Hundreds of thousands of Computers won't be able to upgrade to Windows 11, but that shouldn't make them eWaste.

Kudos to the @kde team for this amazing initiative!

https://endof10.org/

End of 10

@jmaris @kde I followed this through to distrochooser and took their survey out of interest (happy with Debian already, really).

Why is systemd seemingly a bone of contention/ showstopper for some people? (What even is systemd?)

@thechildofroth @jmaris @kde systemd is a program responsible for managing a variety of system tasks on Linux systems, most notably managing the running and communication of background programs (such as the program which handles sound, the program which handles wifi, the program which controls printers, etc). But it also manages things like booting, networks, user sessions, DNS, etc.
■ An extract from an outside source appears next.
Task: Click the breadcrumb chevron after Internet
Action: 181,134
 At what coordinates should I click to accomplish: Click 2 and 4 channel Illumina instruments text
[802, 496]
Systemd is relatively new and replaced a system where many different programs were responsible for all of the individual tasks, whereas Systemd is one monolithic whole. Some people preferred having many individual programs and thus dislike systemd. Some people also dislike that systemd is so ubiquitous it is almost mandatory (some programs won't work without it). But broadly these things are not really important to "normal" users.

@operand #systemd by itself is - contrary to popular belief - not monolithic at all.
It consists of dozens of individual components, which interact more or less tightly coupled together, but nearly every component can be theoretically replaced or disabled if not needed/wanted.
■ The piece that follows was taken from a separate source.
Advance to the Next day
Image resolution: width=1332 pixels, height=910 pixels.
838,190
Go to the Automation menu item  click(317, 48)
The misbelief wrt it being monolithic might stem from the fact, that everything is developed within a single project/repository and every component mostly follows the same design patterns.
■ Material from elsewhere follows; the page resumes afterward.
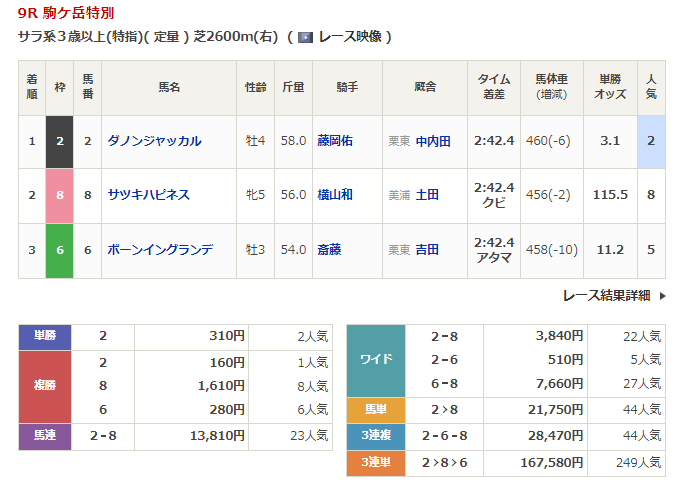680x485 pixels.
Task: Open horse サツキハピネス profile
Action: tap(148, 195)
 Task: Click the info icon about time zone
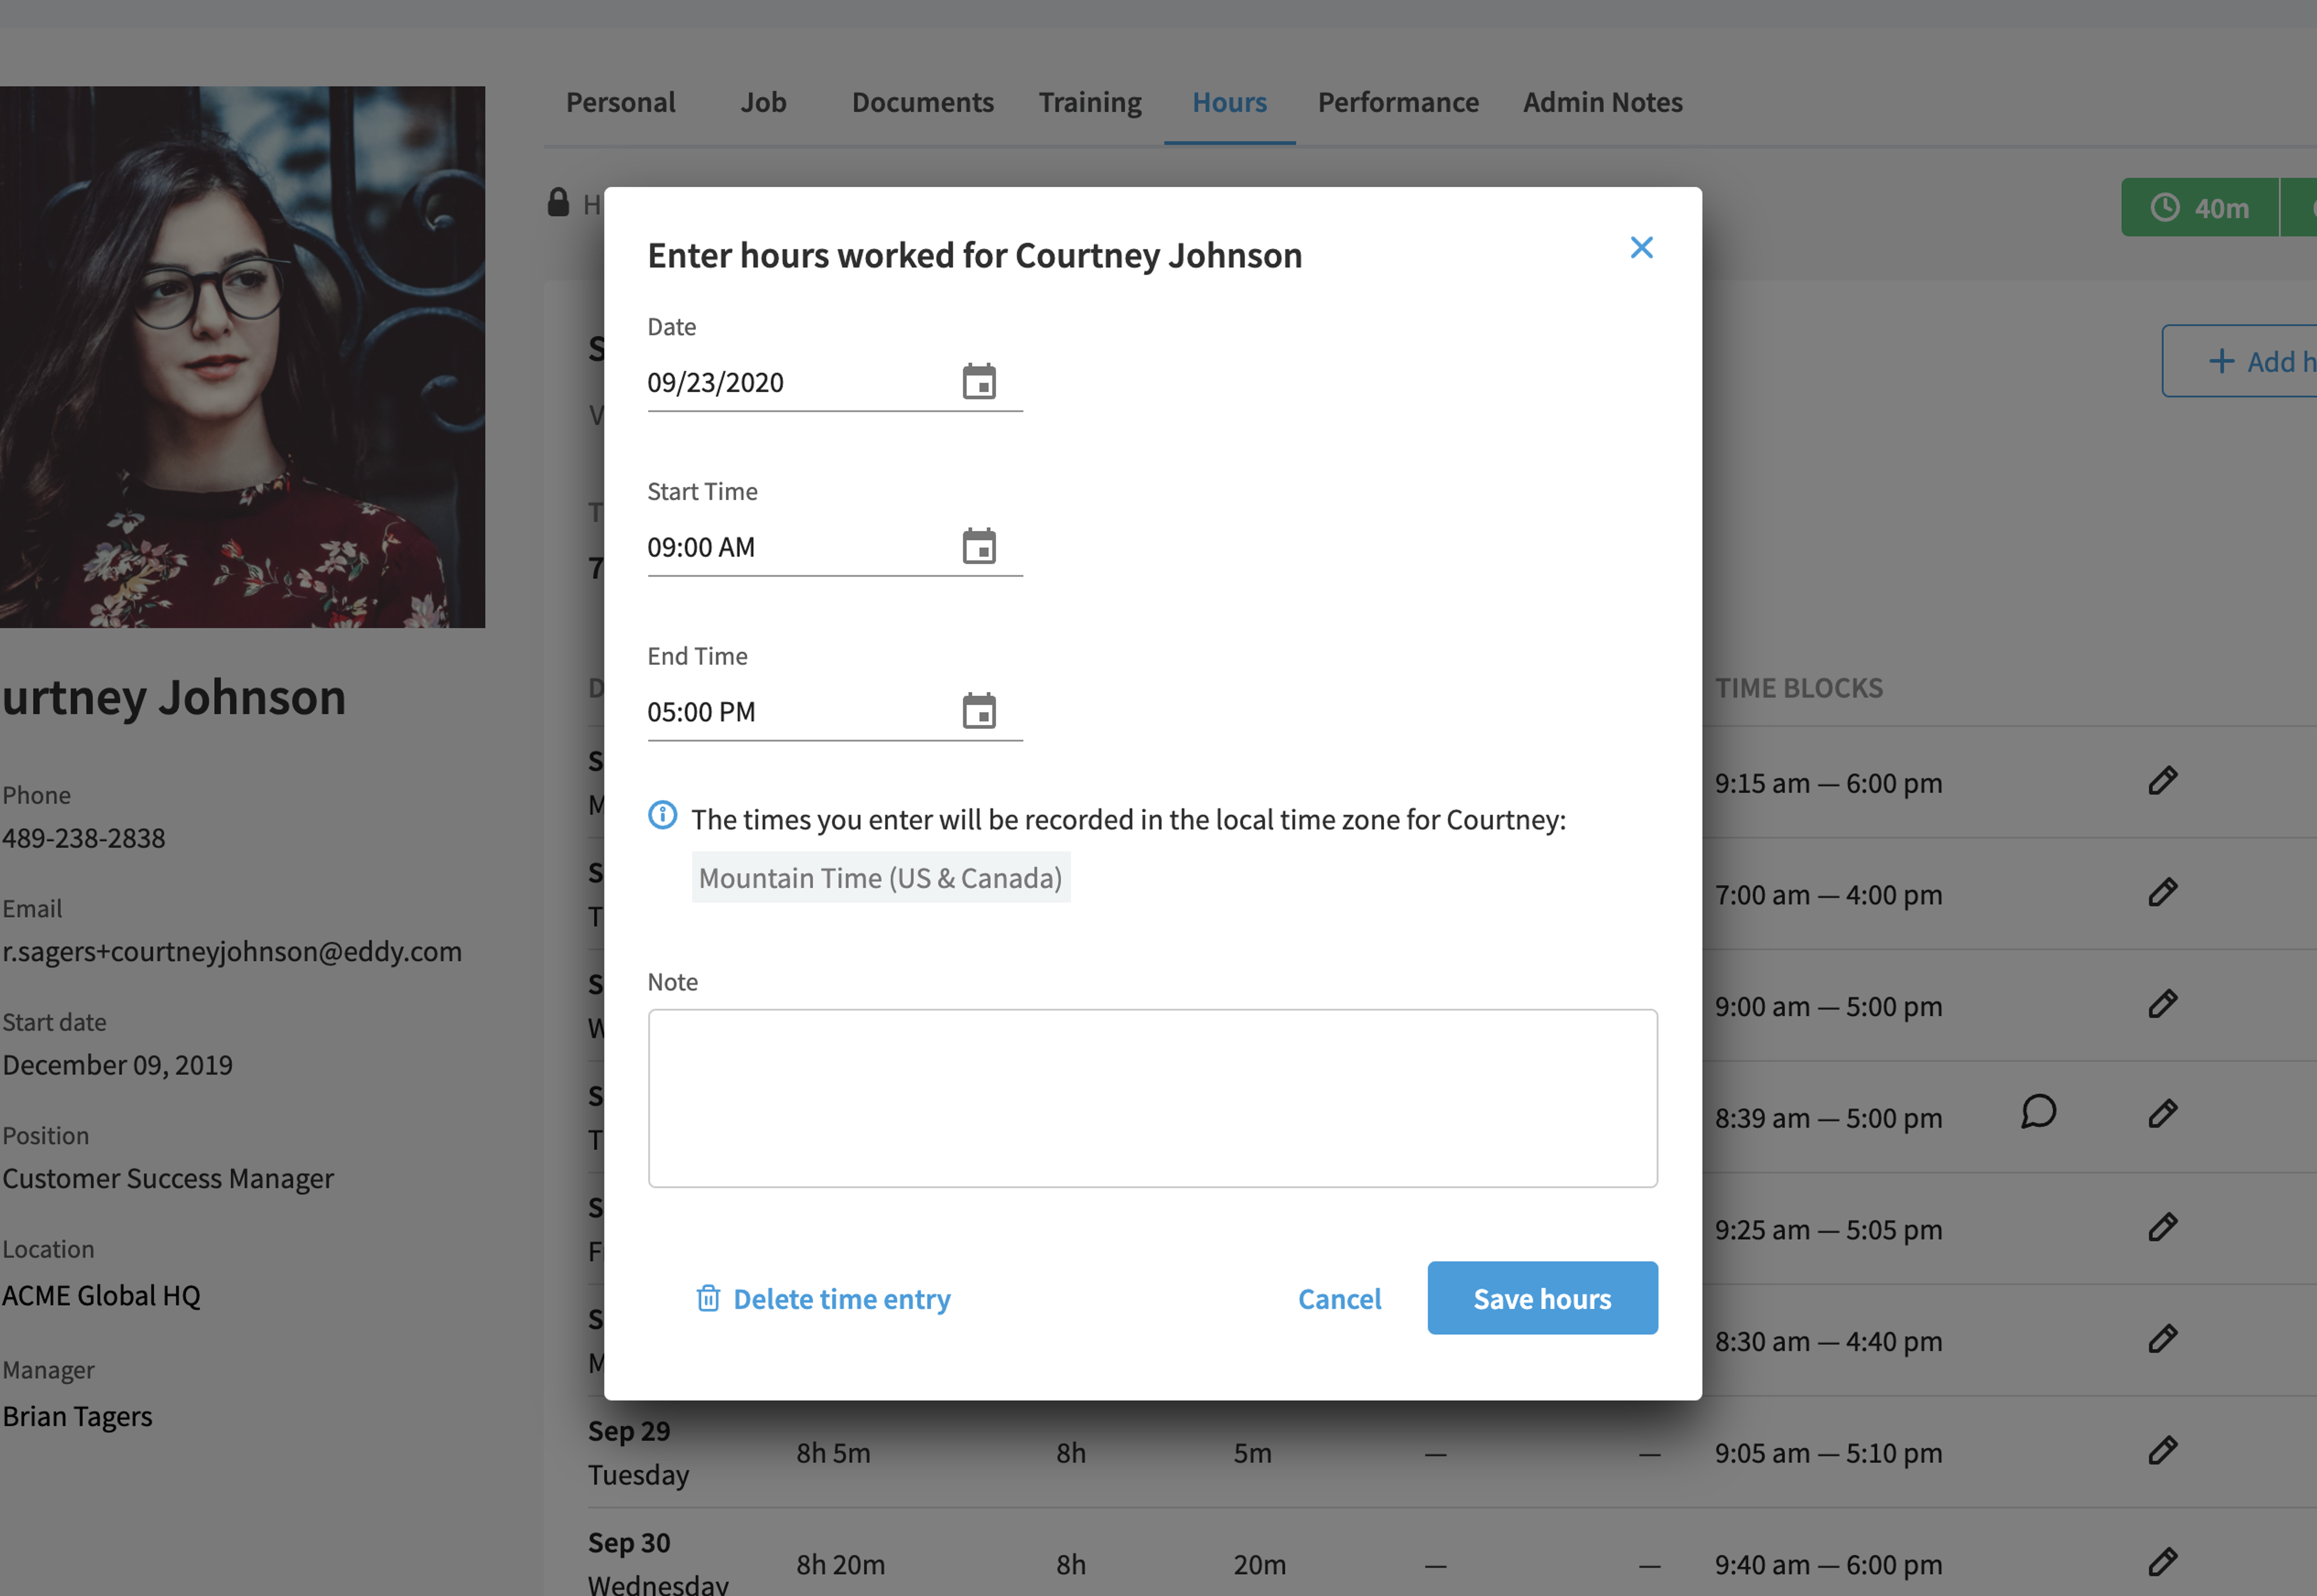662,816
@thechildofroth @jmaris @kde

@eliasp @operand @thechildofroth

The push back that I have seen was that systemD is relatively new/untested, and in server-land reliability is ESSENTIAL. Also in in world of unix-like systems the stability of the platform is a feature.

Add the things together and systemD starts to look like a risk, and risk is generally to be avoided. Thus many have stepped back from deploying systemD when they can.

That all said systemD has been under heavy development and is not the Wiley little new critter it once was. Is it as tried as SystemV (the widely known and predictable precursor to systemD), no. It **is** a much more robust option than when it began. It is becoming more of a philosophical question if systemD is a showstopper or not.